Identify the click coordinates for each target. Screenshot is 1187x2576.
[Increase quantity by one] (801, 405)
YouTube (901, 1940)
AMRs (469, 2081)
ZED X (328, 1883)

━━━

* [HOW TO COMPLETE THIS TASK]: Reproduce all of the data exactly as given.

* [SOLUTION TO THE EXERCISE]:
Identify the click coordinates for each target. Screenshot is 1187x2576.
[Increase quantity by one] (801, 405)
YouTube (901, 1940)
AMRs (469, 2081)
ZED X (328, 1883)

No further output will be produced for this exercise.